The price of Brent, Ekofisk and Oseberg blends traded will be adjusted for their superior quality based on the difference to the more abundant, higher-sulfur Forties grade, Shell said in a Feb. 8 statement. These four grades make up the Dated Brent marker used to price more than half of the world’s oil. The new rules came into effect on Feb. 11 and apply to cargoes for May delivery onwards, according to the notice.
The modifications are designed to increase liquidity in Dated Brent trades at a time of falling North Sea production, the traders said. The amendment should incentivize delivering Brent, Ekofisk and Oseberg into the contract rather than only Forties, which is typically the cheapest, thus used to set the benchmark. Platts, a pricing agency whose assessments are used worldwide, hasn’t agreed to revise its methodology while BP Plc supports the new accord.
“We have Shell and BP backing it up so we will potentially see more cargoes being shown to the market,” Olivier Jakob, managing director of Zug, Switzerland-based analysts Petromatrix GmbH, said by phone today. “It will depend on what Platts do but I think it has a chance to be adopted industry wide.”
Other oil companies will follow BP in agreeing to the new terms, five out of the eight people surveyed said. Three people declined to comment on the matter.
Shell is the custodian and creator of the so-called SUKO 90 contract, which since 1990 has acted as an industry standard for the trading of North Sea Brent Blend crude or Dated Brent. The company imposed a 25 percent premium for Brent and Oseberg based on their difference to the Forties differential while for Ekofisk it will be 50 percent.
“The new robust and transparent quality premium mechanism will support the Brent benchmark by allowing for more crude grades and cargoes to be used in establishing the underlying market price,” Jonathan French, a Shell spokesman based in London, said in the statement. “It will therefore contribute toward higher liquidity and better price discovery.”
Sellers of Dated Brent, which was changed in January 2012 to extend the delivery period by four days to 25 days forward, may deliver Brent, Forties, Oseberg or Ekofisk crude. Under the new rules, buyers of Brent, Ekofisk or Oseberg, will be obligated to pay a premium to account for those three grades’ superior quality, according to Shell.
Daily exports of the four main North Sea crudes will decrease by 12 percent in March from this month, loading programs obtained by Bloomberg News show. Production has fallen year-on-year since for at least five years with March output 36 percent lower than in 2008, the data show.

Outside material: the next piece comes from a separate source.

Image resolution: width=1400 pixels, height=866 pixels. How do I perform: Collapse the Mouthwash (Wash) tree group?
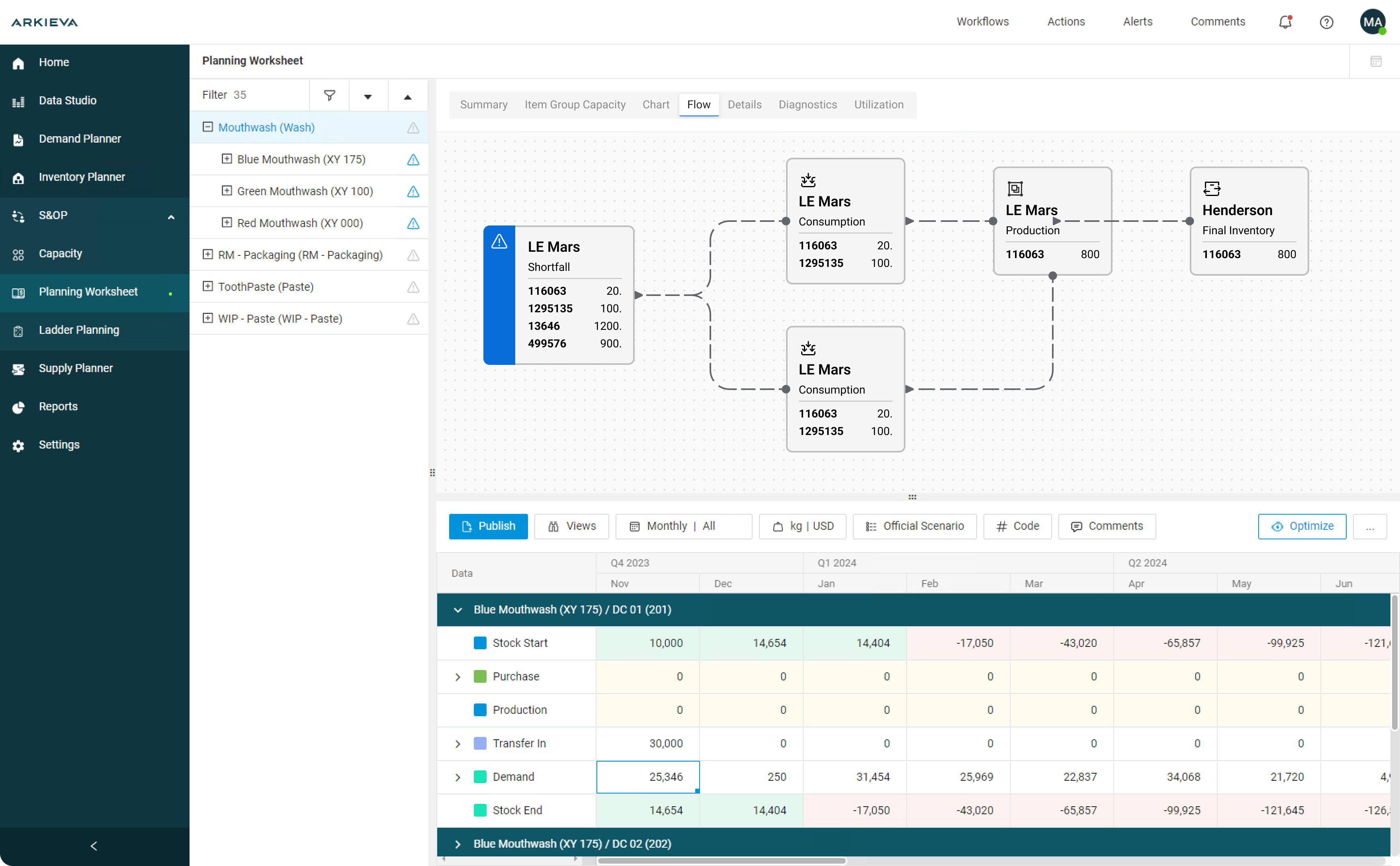tap(208, 127)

“We believe these changes will improve the effectiveness of the Brent contract as an international price benchmark,” Robert Wine, a BP spokesman in London, said by phone Feb. 11.
The knock-on effect of the change could be a narrowing of the time-spread between the front two Brent contracts, which have typically traded at a premium, or backwardation, according to Petromatrix. This price structure signals limited immediate supplies or weaker demand.

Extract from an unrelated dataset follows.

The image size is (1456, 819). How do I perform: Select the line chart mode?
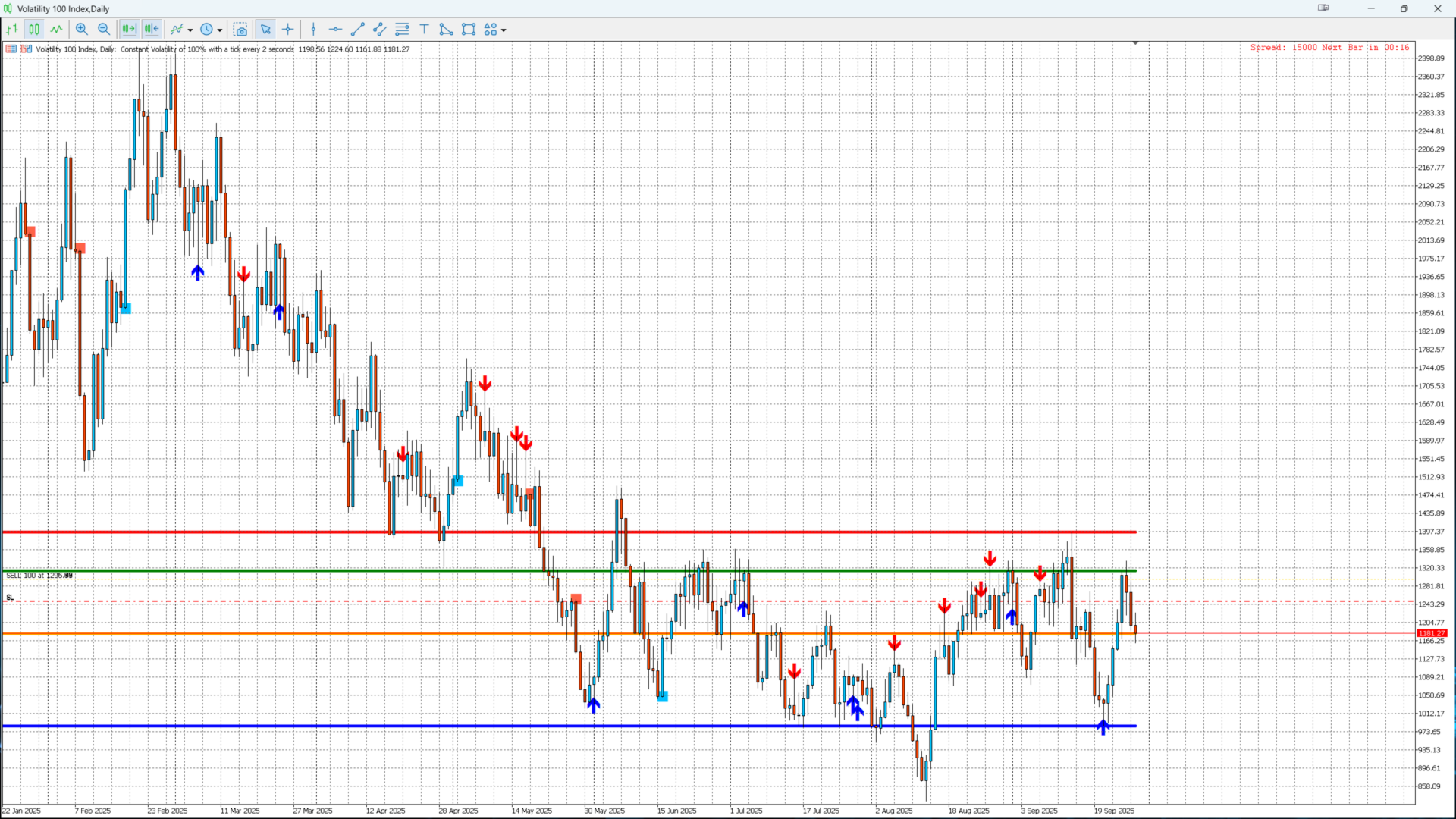click(57, 30)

“The risk is that it will cut into the $1 a barrel backwardation on the Brent spread as you are potentially putting more cargoes in the chain, which will cap the spread, or certainly limit the upward pressure on it,” Jakob said.
Brent futures have been in backwardation since July with the spread between the front two contracts at 90 cents a barrel today on the ICE Futures Europe exchange in London.

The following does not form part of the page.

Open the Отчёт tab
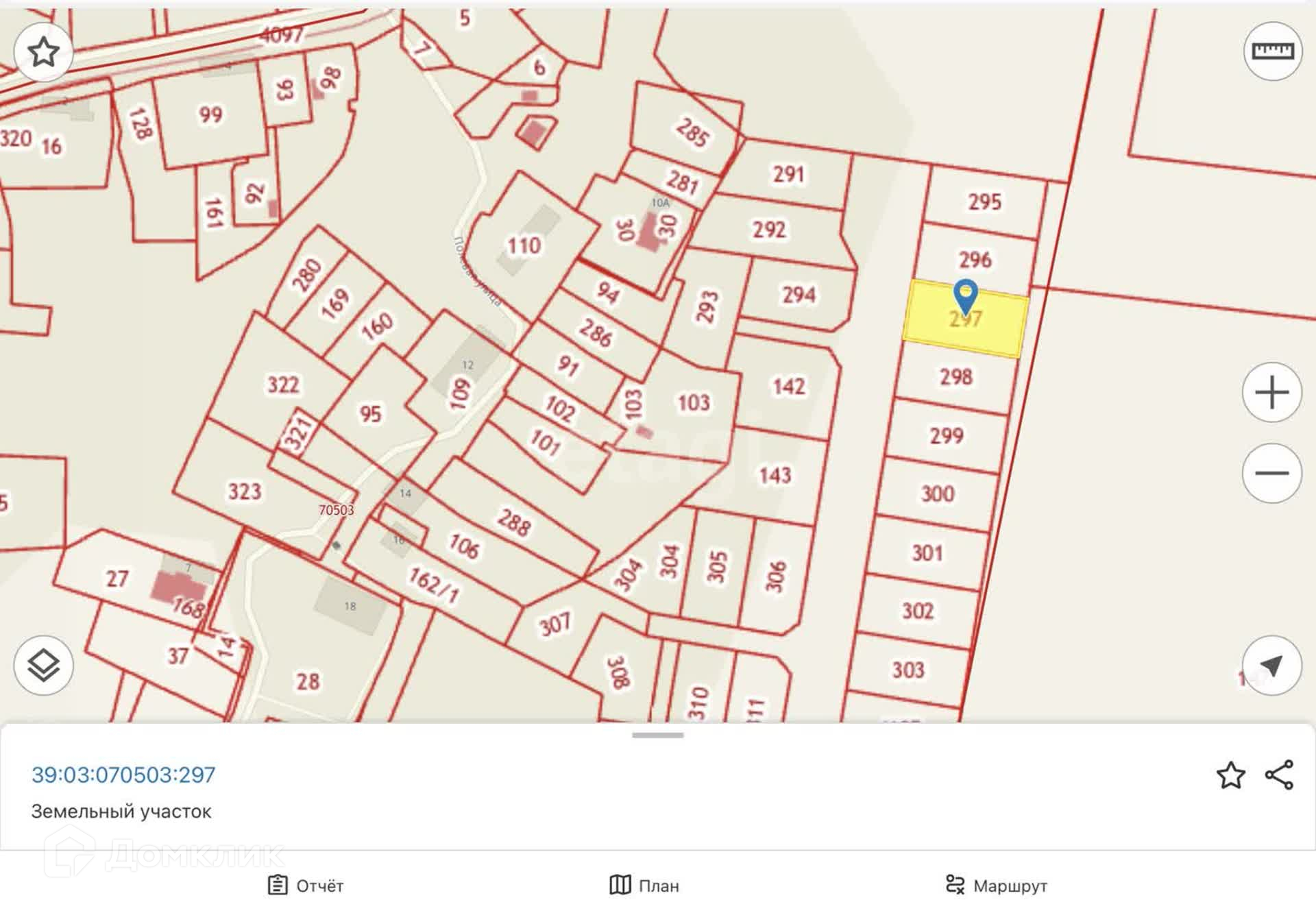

A separate clause already exists for the Forties grade that gives buyers a discount for that crude due to its higher sulfur content on a scale known as a de-escalator. Platts, the energy pricing and news agency owned by McGraw-Hill Cos., set the de- escalator at 30 cents a barrel from Feb. 1, meaning that sellers will pay that amount for every 0.1 percentage point of sulfur above an agreed 0.6 percent limit.
Platts said Feb. 8 that it won’t be using the quality premium in Shell’s contract in its own BFOE assessment for now.
“While the industry may be exploring alternative concepts, including the possible introduction of escalator mechanisms within BFOE, Platts’ assessments shall not reflect escalators until a formal methodology change has been proposed, announced, and reviewed with all interested stakeholders, and formally implemented,” it said in a Feb. 8 note to subscribers.